Fast Five Quiz: Weight Loss

Romesh Khardori, MD, PhD; Evelyn S. Marienberg, MD


November 08, 2022

Well-performed bariatric surgery, in carefully selected patients with a good multidisciplinary support team, has been shown to ameliorate morbidities associated with severe obesity. Bariatric surgery guidelines state that laparoscopic adjustable gastric banding, laparoscopic sleeve gastrectomy, laparoscopic Roux-en-Y gastric bypass, and laparoscopic biliopancreatic diversion without/with duodenal switch, or related procedures, should be considered as primary bariatric and metabolic procedures performed in patients requiring weight loss and/or amelioration of obesity-related complications.
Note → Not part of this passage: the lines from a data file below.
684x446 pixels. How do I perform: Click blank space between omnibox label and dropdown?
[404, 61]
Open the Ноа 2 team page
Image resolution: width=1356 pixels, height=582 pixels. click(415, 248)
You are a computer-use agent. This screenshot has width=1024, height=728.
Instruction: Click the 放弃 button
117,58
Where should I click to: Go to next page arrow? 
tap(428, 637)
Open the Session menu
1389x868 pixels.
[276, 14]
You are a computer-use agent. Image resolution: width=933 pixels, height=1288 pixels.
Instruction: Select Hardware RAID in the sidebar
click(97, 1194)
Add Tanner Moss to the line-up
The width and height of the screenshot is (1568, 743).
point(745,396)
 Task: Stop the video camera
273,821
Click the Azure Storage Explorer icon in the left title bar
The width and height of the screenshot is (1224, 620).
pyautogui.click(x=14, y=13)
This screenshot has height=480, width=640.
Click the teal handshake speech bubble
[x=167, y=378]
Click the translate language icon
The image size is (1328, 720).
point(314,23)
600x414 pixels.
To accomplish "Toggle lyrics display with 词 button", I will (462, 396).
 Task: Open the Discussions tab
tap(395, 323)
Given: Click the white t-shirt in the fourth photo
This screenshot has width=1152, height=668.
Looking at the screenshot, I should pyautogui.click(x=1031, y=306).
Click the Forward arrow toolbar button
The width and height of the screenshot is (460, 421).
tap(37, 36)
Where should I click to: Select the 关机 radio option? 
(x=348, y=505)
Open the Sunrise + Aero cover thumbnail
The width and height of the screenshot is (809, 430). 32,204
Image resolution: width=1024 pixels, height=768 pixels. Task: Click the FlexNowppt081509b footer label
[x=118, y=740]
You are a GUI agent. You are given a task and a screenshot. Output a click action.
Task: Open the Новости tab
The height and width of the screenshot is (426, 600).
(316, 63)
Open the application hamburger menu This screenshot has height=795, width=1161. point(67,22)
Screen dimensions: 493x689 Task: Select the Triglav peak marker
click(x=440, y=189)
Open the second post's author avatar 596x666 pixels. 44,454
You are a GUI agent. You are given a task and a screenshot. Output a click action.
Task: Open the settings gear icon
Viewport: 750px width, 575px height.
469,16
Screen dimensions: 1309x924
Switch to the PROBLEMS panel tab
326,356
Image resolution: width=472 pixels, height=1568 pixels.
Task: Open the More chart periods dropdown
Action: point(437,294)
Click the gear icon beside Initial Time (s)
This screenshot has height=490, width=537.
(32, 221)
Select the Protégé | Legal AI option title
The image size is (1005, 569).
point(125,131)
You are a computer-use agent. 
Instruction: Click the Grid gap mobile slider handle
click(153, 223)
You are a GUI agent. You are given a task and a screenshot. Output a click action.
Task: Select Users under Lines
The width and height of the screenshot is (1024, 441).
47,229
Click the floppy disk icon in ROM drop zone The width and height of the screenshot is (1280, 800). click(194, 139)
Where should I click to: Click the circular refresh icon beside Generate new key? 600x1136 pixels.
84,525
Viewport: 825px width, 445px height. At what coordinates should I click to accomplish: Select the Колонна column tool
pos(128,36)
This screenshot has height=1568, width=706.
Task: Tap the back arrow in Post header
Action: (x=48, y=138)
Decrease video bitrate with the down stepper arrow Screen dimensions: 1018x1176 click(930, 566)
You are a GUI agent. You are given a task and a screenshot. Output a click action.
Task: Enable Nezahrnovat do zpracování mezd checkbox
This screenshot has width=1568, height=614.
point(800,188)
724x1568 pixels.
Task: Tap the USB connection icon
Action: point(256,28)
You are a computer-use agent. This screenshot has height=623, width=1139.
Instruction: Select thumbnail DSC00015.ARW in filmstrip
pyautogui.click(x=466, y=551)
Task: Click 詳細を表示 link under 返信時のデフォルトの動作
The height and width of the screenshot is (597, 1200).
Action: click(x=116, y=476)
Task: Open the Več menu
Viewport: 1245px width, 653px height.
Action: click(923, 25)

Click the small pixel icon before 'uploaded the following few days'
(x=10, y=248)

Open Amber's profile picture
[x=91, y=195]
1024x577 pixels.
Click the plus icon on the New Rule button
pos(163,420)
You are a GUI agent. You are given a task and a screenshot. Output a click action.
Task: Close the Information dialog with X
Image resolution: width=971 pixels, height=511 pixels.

Patients should be considered candidates for bariatric procedures if they have a BMI > 40 kg/m2 and/or > 45 kg above the age- and sex-defined ideal weight. For persons with BMIs of 35-40 kg/m2, at least one major comorbidity (eg, type 2 diabetes, hypertension, NAFLD or nonalcoholic steatohepatitis, obstructive sleep apnea, osteoarthritis of the knee or hip, urinary stress incontinence) must be present to justify these procedures. The presence of comorbidities is not a contraindication to bariatric surgical procedures; however, the patient's condition must be stabilized and adequately treated before surgery.

A recent meta-analysis showed 48.9% excess weight loss and 22.2% total weight loss at 20 years following bariatric surgery.

Tobacco use should ideally be discontinued for 1 year prior to bariatric procedures. At a minimum, guidelines recommend cessation at 6 weeks prior, particularly among those who smoke cigarettes.